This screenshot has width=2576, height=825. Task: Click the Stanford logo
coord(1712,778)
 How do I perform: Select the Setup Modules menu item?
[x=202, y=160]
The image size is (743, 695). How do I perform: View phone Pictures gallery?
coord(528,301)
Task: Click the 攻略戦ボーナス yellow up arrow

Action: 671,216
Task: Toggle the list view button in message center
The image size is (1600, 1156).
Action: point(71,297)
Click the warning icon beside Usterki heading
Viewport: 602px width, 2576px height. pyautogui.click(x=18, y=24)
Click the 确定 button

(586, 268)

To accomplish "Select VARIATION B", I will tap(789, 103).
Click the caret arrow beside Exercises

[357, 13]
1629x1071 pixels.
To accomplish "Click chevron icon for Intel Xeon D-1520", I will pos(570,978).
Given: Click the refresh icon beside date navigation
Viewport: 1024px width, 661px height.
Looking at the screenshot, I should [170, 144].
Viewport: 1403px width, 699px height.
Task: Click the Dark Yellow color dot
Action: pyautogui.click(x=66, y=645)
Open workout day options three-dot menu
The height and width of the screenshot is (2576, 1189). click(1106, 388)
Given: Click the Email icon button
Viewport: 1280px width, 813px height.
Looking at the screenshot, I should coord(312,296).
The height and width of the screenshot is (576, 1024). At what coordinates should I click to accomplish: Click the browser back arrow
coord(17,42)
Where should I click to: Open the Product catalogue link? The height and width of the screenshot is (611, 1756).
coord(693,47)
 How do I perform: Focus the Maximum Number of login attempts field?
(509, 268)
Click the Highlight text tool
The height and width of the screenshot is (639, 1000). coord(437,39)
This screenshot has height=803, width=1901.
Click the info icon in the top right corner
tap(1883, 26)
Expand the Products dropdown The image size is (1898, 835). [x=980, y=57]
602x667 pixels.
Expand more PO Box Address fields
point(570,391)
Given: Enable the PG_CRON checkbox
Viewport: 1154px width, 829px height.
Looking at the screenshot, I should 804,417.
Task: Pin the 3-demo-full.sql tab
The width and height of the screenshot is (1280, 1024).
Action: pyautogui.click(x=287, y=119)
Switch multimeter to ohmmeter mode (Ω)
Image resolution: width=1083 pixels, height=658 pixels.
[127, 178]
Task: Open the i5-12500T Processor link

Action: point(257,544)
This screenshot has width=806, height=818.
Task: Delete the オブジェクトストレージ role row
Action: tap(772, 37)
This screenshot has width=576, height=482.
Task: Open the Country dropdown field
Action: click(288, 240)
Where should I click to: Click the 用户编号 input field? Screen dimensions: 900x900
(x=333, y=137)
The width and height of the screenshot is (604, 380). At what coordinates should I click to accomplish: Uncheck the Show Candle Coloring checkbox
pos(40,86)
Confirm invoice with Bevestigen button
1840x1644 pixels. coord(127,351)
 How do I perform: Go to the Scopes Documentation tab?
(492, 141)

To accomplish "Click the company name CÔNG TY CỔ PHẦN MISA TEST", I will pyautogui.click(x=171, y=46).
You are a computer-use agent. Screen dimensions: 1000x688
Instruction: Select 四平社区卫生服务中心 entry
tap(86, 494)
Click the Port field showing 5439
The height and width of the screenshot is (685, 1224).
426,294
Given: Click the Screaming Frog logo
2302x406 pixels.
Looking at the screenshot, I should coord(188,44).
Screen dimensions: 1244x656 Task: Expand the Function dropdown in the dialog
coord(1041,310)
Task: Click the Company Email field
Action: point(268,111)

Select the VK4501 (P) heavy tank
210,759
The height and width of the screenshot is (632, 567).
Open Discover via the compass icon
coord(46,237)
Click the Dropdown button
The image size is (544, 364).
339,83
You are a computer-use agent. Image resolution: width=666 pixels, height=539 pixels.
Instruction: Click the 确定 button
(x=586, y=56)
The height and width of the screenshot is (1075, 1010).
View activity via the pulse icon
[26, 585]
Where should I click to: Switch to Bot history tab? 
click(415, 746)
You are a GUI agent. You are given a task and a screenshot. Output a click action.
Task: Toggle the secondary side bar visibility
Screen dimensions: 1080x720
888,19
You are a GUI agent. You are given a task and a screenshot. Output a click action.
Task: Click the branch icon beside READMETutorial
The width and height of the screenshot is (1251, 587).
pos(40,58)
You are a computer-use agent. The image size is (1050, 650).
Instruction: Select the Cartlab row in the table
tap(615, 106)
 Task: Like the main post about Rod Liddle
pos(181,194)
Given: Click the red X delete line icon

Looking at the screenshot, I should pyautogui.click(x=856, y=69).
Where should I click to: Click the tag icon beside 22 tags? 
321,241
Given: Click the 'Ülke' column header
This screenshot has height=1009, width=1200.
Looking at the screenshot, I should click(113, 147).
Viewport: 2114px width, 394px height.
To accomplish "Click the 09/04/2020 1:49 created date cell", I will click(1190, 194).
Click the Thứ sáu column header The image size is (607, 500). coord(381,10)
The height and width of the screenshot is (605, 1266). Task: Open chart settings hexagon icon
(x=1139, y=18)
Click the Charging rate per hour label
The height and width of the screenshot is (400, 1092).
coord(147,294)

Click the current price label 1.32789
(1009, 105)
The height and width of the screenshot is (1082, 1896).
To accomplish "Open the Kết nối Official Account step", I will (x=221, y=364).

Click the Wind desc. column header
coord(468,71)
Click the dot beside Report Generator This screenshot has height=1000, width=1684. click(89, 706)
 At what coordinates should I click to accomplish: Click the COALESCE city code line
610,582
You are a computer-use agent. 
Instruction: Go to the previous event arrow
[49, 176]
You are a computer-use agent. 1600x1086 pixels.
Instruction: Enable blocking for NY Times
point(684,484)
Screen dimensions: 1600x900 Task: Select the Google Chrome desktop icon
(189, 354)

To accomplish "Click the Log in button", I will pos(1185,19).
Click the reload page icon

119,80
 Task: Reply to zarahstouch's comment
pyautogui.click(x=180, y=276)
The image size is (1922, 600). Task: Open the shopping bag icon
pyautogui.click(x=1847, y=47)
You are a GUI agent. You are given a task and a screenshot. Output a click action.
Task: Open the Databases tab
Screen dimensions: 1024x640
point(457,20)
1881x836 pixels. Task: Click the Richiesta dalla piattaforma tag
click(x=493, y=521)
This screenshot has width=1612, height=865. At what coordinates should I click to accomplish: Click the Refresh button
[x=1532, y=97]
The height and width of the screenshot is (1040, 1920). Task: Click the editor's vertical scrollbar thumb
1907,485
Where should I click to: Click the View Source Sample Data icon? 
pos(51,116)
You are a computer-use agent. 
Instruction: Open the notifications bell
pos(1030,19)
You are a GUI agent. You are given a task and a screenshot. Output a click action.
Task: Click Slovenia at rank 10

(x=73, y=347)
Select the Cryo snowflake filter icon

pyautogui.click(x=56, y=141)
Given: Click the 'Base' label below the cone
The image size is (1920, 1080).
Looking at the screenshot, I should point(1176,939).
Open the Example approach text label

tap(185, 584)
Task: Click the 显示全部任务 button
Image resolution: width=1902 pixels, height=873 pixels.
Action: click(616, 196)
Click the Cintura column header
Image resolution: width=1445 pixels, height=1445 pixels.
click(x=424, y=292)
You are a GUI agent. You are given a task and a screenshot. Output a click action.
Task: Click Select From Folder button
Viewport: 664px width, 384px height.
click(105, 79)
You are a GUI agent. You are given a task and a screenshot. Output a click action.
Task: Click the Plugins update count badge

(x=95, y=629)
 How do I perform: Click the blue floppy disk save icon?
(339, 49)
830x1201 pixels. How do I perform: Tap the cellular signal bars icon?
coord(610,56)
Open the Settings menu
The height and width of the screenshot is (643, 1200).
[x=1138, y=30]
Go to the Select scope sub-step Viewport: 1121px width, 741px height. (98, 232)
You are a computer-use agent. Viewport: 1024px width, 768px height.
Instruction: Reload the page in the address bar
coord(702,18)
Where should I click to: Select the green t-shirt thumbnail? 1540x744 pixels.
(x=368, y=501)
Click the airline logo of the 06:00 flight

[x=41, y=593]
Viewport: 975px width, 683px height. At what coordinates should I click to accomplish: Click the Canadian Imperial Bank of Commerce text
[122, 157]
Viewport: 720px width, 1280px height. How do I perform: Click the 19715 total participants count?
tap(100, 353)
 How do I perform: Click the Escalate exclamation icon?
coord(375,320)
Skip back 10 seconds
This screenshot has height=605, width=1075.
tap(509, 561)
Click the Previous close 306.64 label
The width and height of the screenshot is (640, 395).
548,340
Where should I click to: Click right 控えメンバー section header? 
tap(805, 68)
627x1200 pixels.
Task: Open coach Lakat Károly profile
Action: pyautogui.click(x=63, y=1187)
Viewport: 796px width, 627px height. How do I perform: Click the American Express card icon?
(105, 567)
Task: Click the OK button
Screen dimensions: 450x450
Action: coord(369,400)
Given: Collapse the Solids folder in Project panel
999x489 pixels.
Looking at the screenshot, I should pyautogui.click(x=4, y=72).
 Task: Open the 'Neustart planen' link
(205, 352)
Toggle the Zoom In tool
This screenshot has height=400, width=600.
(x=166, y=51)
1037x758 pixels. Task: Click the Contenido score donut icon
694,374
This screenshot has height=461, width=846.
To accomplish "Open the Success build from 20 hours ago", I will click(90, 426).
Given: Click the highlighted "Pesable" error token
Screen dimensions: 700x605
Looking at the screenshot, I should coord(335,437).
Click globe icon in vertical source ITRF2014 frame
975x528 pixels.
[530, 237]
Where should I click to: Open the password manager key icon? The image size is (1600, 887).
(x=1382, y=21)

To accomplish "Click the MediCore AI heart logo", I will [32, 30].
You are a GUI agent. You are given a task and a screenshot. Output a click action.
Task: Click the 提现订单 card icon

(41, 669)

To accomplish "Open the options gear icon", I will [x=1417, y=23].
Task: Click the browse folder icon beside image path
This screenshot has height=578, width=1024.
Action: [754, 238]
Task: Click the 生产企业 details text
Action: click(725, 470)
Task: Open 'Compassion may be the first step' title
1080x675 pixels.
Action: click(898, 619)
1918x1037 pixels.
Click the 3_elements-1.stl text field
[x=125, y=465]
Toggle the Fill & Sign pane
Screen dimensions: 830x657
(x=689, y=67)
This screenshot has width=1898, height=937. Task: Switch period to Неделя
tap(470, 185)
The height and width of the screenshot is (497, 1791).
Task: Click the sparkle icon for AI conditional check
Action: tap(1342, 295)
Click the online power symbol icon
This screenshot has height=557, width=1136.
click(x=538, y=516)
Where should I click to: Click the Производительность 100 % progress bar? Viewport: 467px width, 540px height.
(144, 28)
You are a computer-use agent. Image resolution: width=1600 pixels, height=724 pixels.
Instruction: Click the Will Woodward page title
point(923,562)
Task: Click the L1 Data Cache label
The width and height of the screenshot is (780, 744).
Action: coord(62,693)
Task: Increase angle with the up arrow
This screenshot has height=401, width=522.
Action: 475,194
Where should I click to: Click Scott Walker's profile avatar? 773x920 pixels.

──────────────────────────────

Among the records above, count the lines that include the word "step" and state the number by itself.

Reply → 3